Can we trust them to tell the truth about what has gone on in Scottish care homes?
Can we indeed trust their figures at all if for instance they were inconvenient
for Sturgeon’s argument for Scottish wondrousness and independence?
While Boris Johnson’s Government faces hostile questioning
from most journalists and relentless negativity from the BBC, Sturgeon reacts
with fury at a reporter suggesting she might be enjoying the crisis. The reporter
repents repeatedly and offers to wear sack cloth and ashes if only Sturgeon
will call off the swarm of gnats buzzing relentlessly like the Scottish form of
water torture.
If Boris Johnson reacted in such a way to a reporter
in London he would be ridiculed and anyway it wouldn’t do any good. Reporters
in London are not scared of the Prime Minister, but they are scared of the
First Minister. Why? Does Donna Nicola Sturgeone play the fairy godmother with horses’
heads?
Sturgeon’s justification for not following Johnson’s
lead on lockdown was that Scotland caught the bug a bit later. While England
has 259 cases per 100,000 Scotland has 269. Wales tragically has 400 while
Northern Ireland is doing a bit better with 235. But the differences within
Scotland are greater than between parts of Scotland and England. On that basis
it would have made more sense for her to have put a border between the Central
Belt and Tayside and the rest of us north and south of those places.

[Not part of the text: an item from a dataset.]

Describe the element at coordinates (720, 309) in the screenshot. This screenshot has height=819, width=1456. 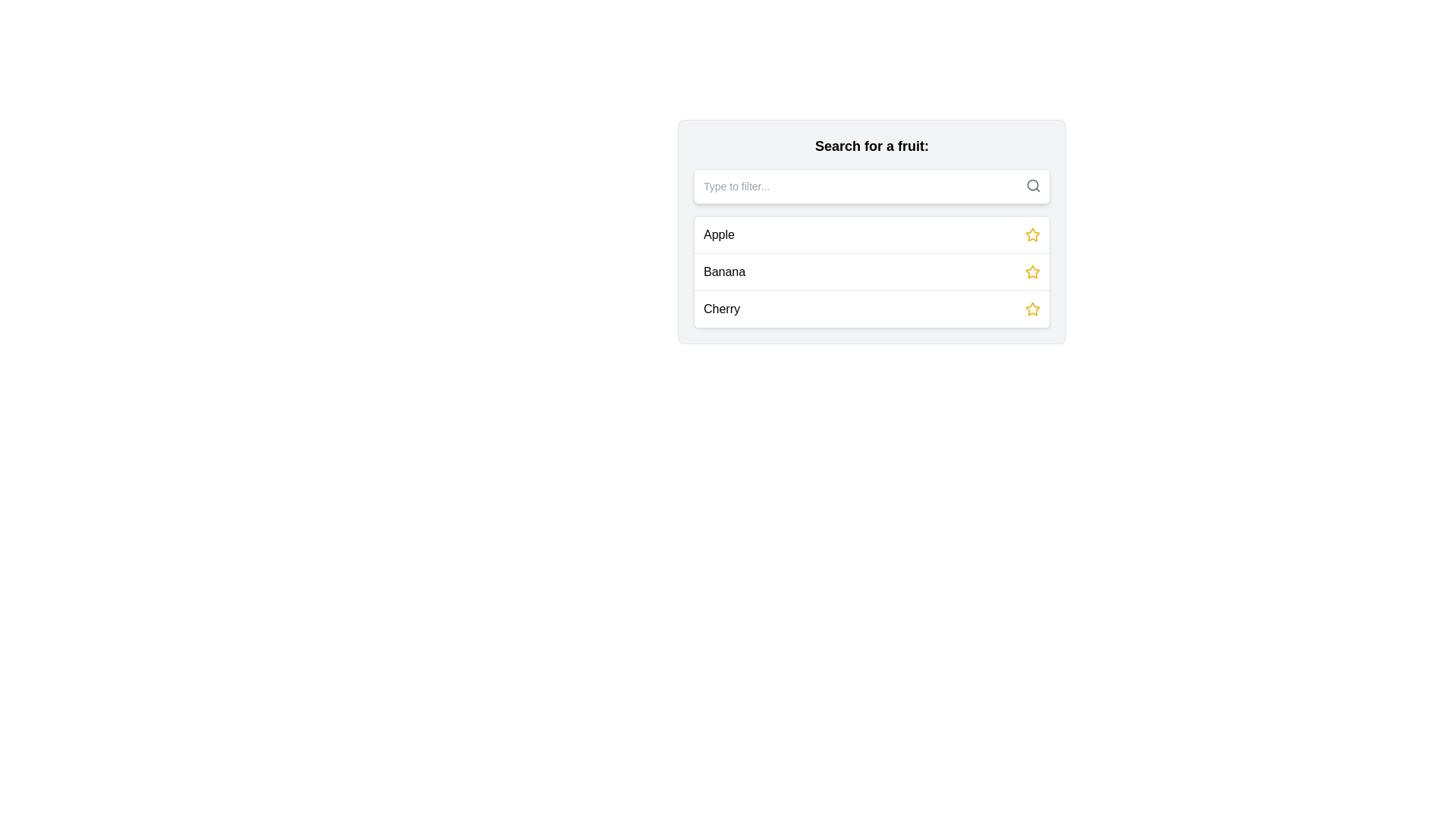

But having gone her own way Sturgeon is going to have
to find her own way out. She has helped those in England who don’t want schools
to go back and who don’t want to take any risks at all. But Sturgeon still faces
the same task as Johnson. She is going to have to somehow get a scared Scottish
population to go back to work and school, this week, next week or next year. She
has rejected Boris Johnson’s method. So, what will her method be?
The British Government is facing great reluctance from
those of us who are too scared to go back to normal. But it at least it has the
ability to offer carrots and ultimately it will have the stick of withdrawing
the wages of those who are furloughed. But what can Sturgeon offer? She is
paying no one’s wages and the money she is offering as subsidy is Treasury
money tied up with a Tartan ribbon.
The fear in Scotland or perhaps the prejudice is such
that there are people telling Northumbrians to stay away by writing swear words
on the border sign. They are apparently unaware that Northumbria is safer than
Scotland. Imagine how Scots would react if we were banned from traveling to
England and if English lorries refused to travel to Scotland for fear of
getting ill. It also makes little sense for the Welsh to try to keep the
English out when the danger of infection is the other way round.

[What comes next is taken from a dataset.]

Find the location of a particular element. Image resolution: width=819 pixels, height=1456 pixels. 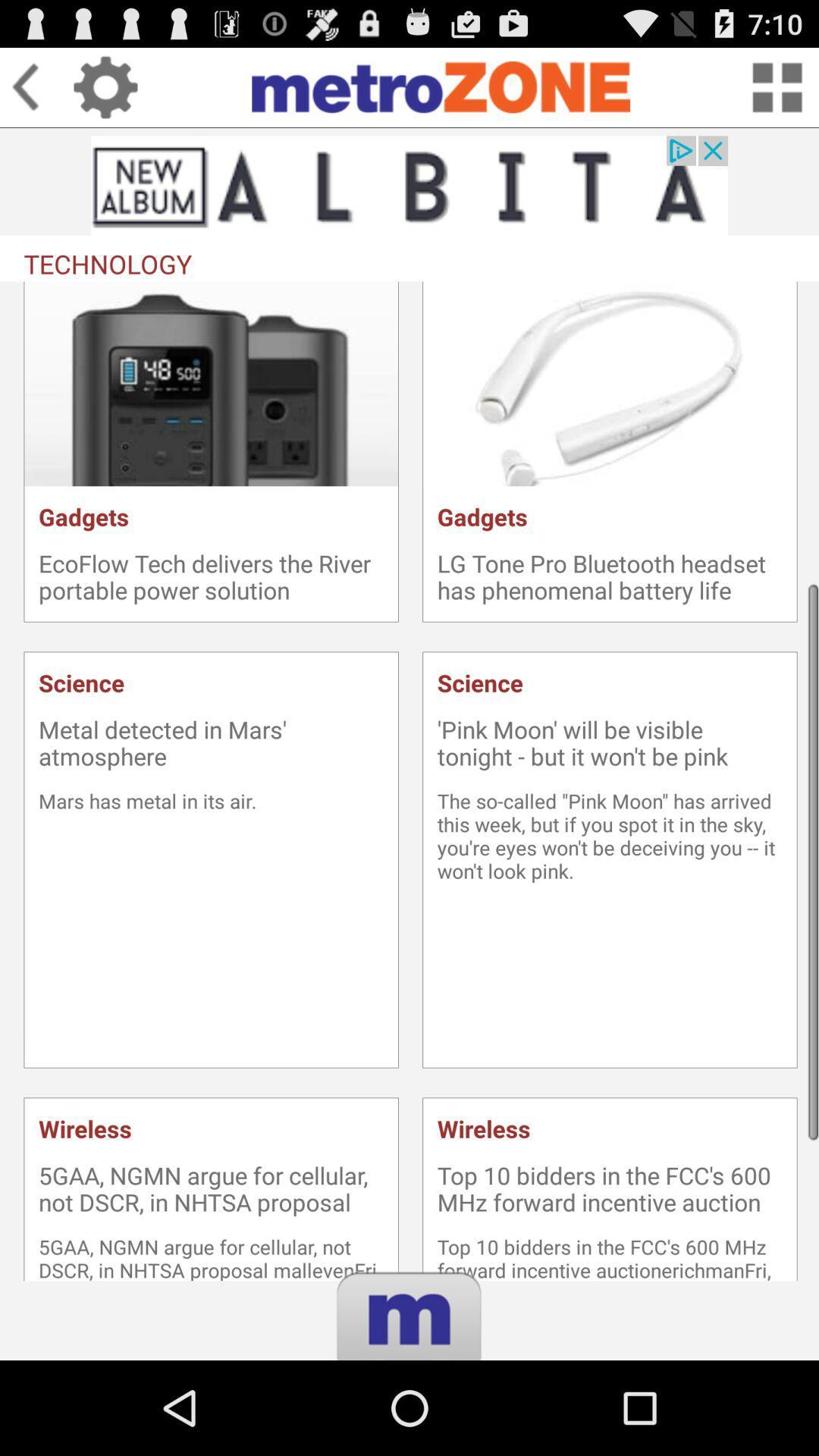

the dashboard icon is located at coordinates (777, 93).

Sturgeon has doubled down on “stay home” rather than go
along with the gradualist approach from London. She couldn’t possibly be enjoying
having an independent policy, could she? No one is suggesting that she is glad
that people are dying, but generals throughout history have taken advantage of
wars, they didn’t want to fight, in order to gain fame and success afterwards. To
take advantage of a crisis is to be human. To deny this is to claim to be a Saint.
But how does Sturgeon change her message. Perhaps she
will be a MacGradualist, only everything will be that much slower than in
England. But gradually Scotland is going to fall ever further behind and ever
more in need of the Rishi Sunak money coming our way even when England no longer
needs it. I’d enjoy hearing from Nicola Sturgeon how making Scotland ever more impoverished
and dependent on British money is preparing us for Scottish independence. Maybe Sarah Smith could ask her.